Motivation, Background, and Objective:
Photoacoustic imaging is a non-ionizing imaging technique that provides functional and structural information about imaging targets with optical contrast and ultrasound resolution. Thus, it is widely utilized in the medical field. However, in recent years, photoacoustic imaging techniques have been used in industrial applications as non-distractive testing such as surface crack detection. However, the photoacoustic system cost and the time consumption for scanning and imaging reconstruction limit using it in non-destructive testing. Therefore, in this study, low-cost photoacoustic equipment with machine learning technique will be investigated in surface crack detection. This investigation reduces the system complexity and the time consumption for detection compared with that when photoacoustic imaging techniques are used.

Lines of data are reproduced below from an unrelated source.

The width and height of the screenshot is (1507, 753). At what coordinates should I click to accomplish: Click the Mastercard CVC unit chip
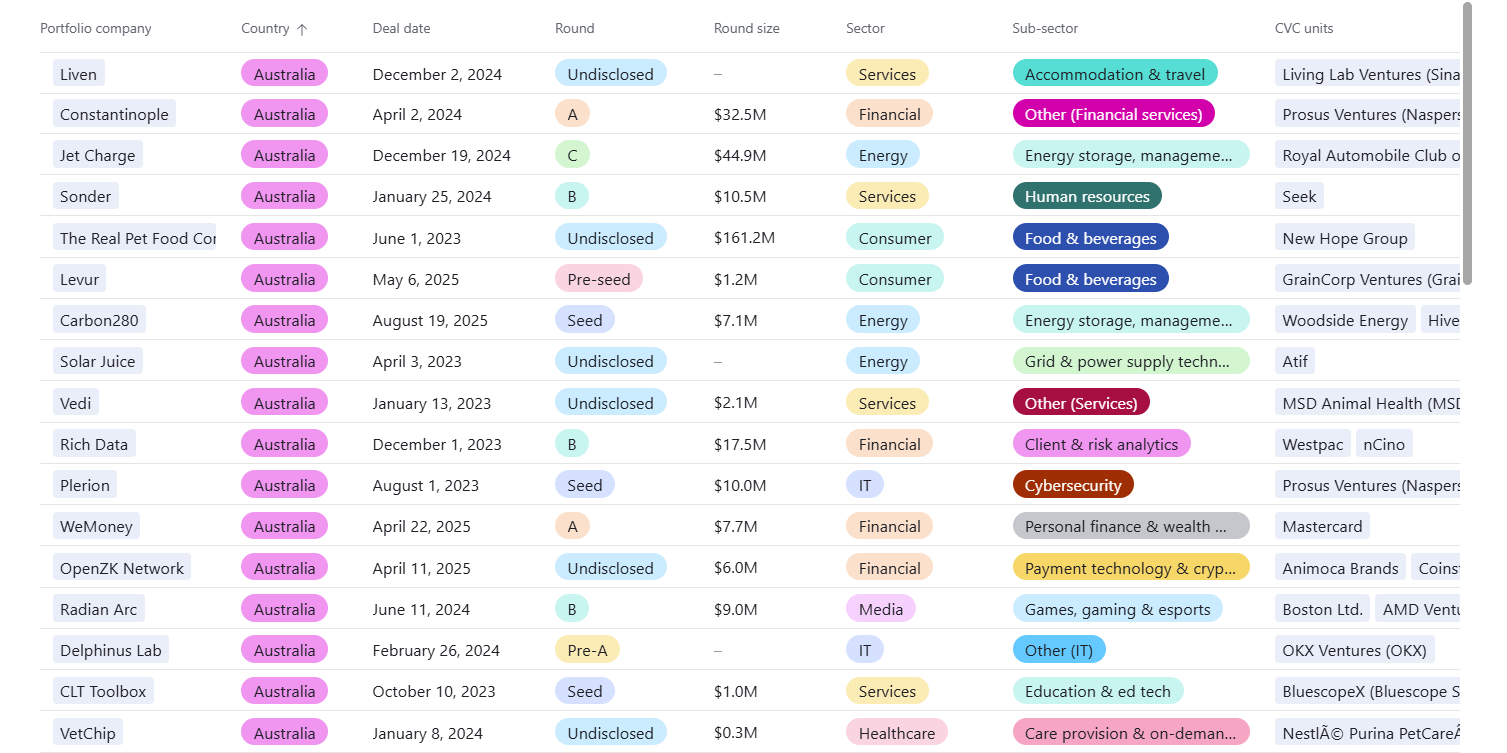(x=1322, y=526)
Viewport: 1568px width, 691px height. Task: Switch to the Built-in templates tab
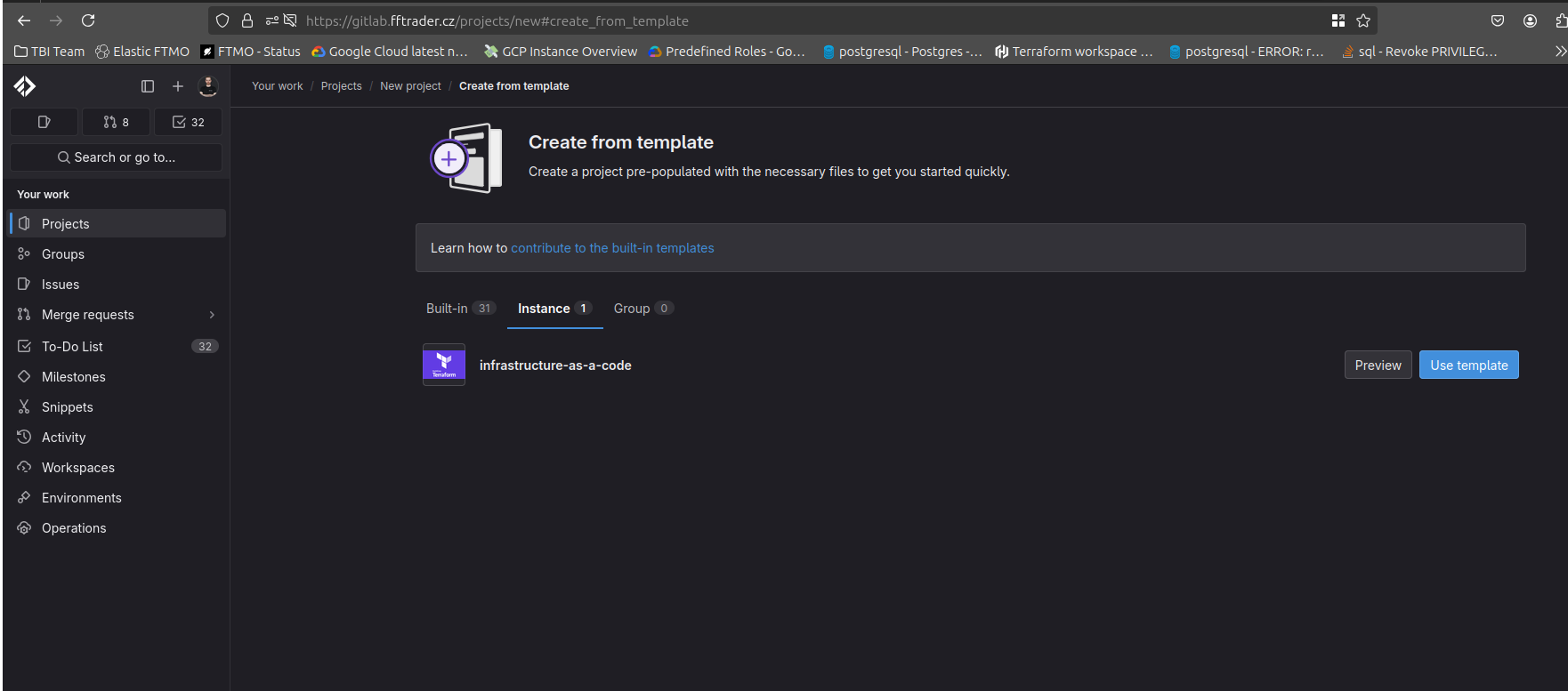click(x=459, y=309)
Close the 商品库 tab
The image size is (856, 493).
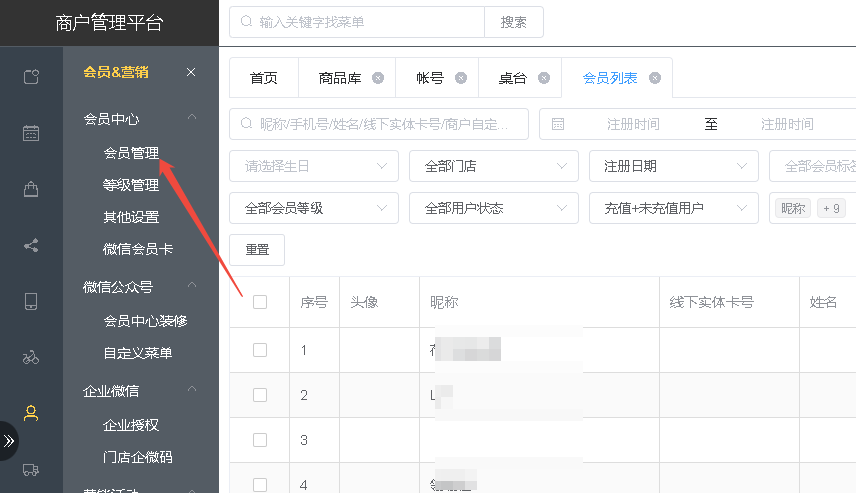click(377, 78)
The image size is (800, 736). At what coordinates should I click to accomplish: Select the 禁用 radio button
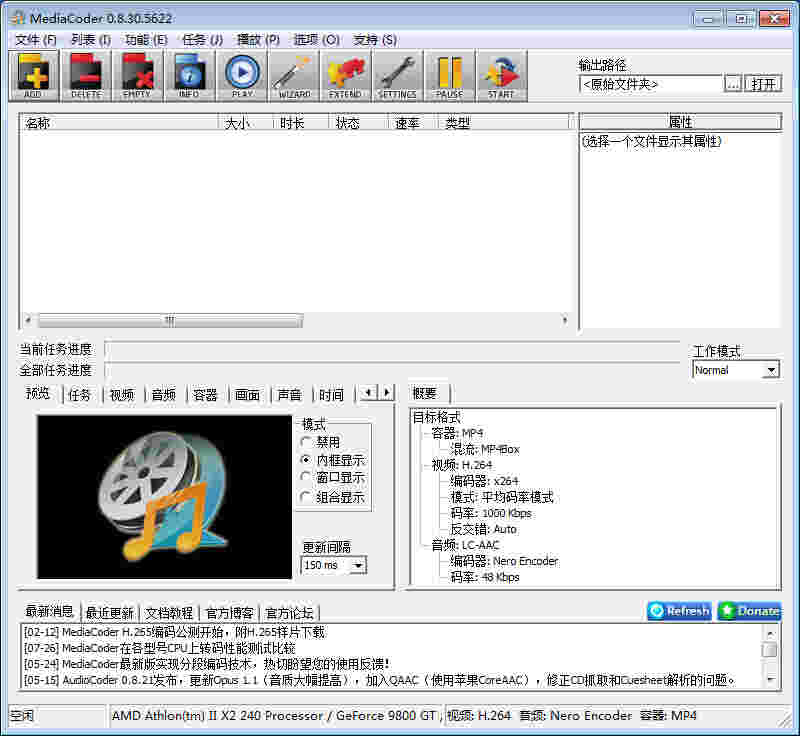pos(306,440)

Statement of Contribution/Methods:
A piece of black plastic with four surface cracks in a water tank was used as a phantom. The width of each crack was almost 1mm. The photoacoustic emissions were generated from this phantom using a pulse laser diode (PLD) (905D5S3J08X). The width of each firing laser pulse was 100 nm. In addition, the output optical energy and wavelength of this PLD were 3 micro-J and 905 nm respectively. In this experiment, photoacoustic emissions were acquired by using an open-source ultrasound board with one element ultrasound transducer (C310-SU). The centre frequency and bandwidth of this transducer were 5MHz and 90% of the centre frequency respectively. The scanning step of the ultrasound transducer in the lateral direction was 0.1 mm. The received photoacoustic emission for each scanning point was averaged 10 times before using it to improve the SNR of the received photoacoustic signal. In this experiment, 1131 photoacoustic signals were acquired from a cracked place and 4522 photoacoustic signals were acquired from an uncracked place. These received signals were converted to spectrogram images before using them in the machine learning model. In this study, a Convolutional Neural Network (CNN) classification model was used for detecting the presence of cracks in the surfaces. The dataset was randomly split into two independent parts with 80% and 20% for training and testing, respectively.
Results, Discussion, and Conclusions:
The offline prediction accuracy of this model was 97%. This accuracy makes the system capable of performing real-time detection for the crack. When compare this machine learning detection technique with the imaging technique, the machine learning technique reduces the complexity of the system. This is because one scanning line is used as input to the machine learning model, unlike the imaging technique that needs multiple scanning lines to reconstruct the photoacoustic image. The acquisition of multiple scanning lines is time consuming if one single element ultrasound transducer is used. In addition, the cost of the imaging system will be expensive if a multiple element ultrasound transducer is used. Moreover, when a machine learning technique is used, different levels of cracks can be detected. This is unlike the imaging technique that is affected by the contrast level of imaging targets.